Copy the entries below, replacing every "At what coordinates should I click to accomplish" with "Where should I click to accomplish" and leaving everything else unchanged.

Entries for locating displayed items
= = =

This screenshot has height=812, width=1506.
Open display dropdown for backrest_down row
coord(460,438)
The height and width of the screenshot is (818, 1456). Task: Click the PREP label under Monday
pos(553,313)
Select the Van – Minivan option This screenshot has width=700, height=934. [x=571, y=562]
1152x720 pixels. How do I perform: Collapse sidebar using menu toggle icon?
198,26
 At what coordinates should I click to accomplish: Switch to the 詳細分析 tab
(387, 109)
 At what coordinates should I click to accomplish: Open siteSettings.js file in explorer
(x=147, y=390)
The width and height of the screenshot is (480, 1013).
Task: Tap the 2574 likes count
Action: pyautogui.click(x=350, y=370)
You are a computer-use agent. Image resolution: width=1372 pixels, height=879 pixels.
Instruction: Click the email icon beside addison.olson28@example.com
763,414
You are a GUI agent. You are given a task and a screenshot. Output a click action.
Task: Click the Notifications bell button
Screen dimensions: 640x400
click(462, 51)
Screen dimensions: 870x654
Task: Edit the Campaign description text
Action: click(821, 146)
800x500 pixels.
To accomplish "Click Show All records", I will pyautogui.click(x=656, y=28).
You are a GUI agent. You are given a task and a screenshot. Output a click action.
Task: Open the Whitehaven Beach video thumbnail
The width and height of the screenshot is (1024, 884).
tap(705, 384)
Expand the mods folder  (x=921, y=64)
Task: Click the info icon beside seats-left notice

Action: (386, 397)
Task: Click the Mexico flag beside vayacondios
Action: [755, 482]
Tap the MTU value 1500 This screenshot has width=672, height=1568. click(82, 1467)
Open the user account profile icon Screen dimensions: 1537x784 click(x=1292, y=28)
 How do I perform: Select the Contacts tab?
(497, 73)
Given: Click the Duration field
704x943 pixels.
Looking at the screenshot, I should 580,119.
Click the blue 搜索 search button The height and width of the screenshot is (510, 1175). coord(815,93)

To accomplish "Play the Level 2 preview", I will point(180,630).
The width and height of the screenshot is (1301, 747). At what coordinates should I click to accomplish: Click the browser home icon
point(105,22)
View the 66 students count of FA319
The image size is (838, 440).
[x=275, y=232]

= = =

Response to the task
This screenshot has height=812, width=1506.
Open display dropdown for backrest_down row
coord(460,438)
The height and width of the screenshot is (818, 1456). Task: Click the PREP label under Monday
pos(553,313)
Select the Van – Minivan option This screenshot has width=700, height=934. [x=571, y=562]
1152x720 pixels. How do I perform: Collapse sidebar using menu toggle icon?
198,26
 Where should I click to accomplish: Switch to the 詳細分析 tab
(387, 109)
 Where should I click to accomplish: Open siteSettings.js file in explorer
(x=147, y=390)
The width and height of the screenshot is (480, 1013).
Task: Tap the 2574 likes count
Action: pyautogui.click(x=350, y=370)
You are a computer-use agent. Image resolution: width=1372 pixels, height=879 pixels.
Instruction: Click the email icon beside addison.olson28@example.com
763,414
You are a GUI agent. You are given a task and a screenshot. Output a click action.
Task: Click the Notifications bell button
Screen dimensions: 640x400
click(462, 51)
Screen dimensions: 870x654
Task: Edit the Campaign description text
Action: click(821, 146)
800x500 pixels.
To accomplish "Click Show All records", I will pyautogui.click(x=656, y=28).
You are a GUI agent. You are given a task and a screenshot. Output a click action.
Task: Open the Whitehaven Beach video thumbnail
The width and height of the screenshot is (1024, 884).
tap(705, 384)
Expand the mods folder  (x=921, y=64)
Task: Click the info icon beside seats-left notice

Action: (386, 397)
Task: Click the Mexico flag beside vayacondios
Action: [755, 482]
Tap the MTU value 1500 This screenshot has width=672, height=1568. click(82, 1467)
Open the user account profile icon Screen dimensions: 1537x784 click(x=1292, y=28)
 How do I perform: Select the Contacts tab?
(497, 73)
Given: Click the Duration field
704x943 pixels.
Looking at the screenshot, I should 580,119.
Click the blue 搜索 search button The height and width of the screenshot is (510, 1175). coord(815,93)

To accomplish "Play the Level 2 preview", I will point(180,630).
The width and height of the screenshot is (1301, 747). Where should I click to accomplish: Click the browser home icon
point(105,22)
View the 66 students count of FA319
The image size is (838, 440).
[x=275, y=232]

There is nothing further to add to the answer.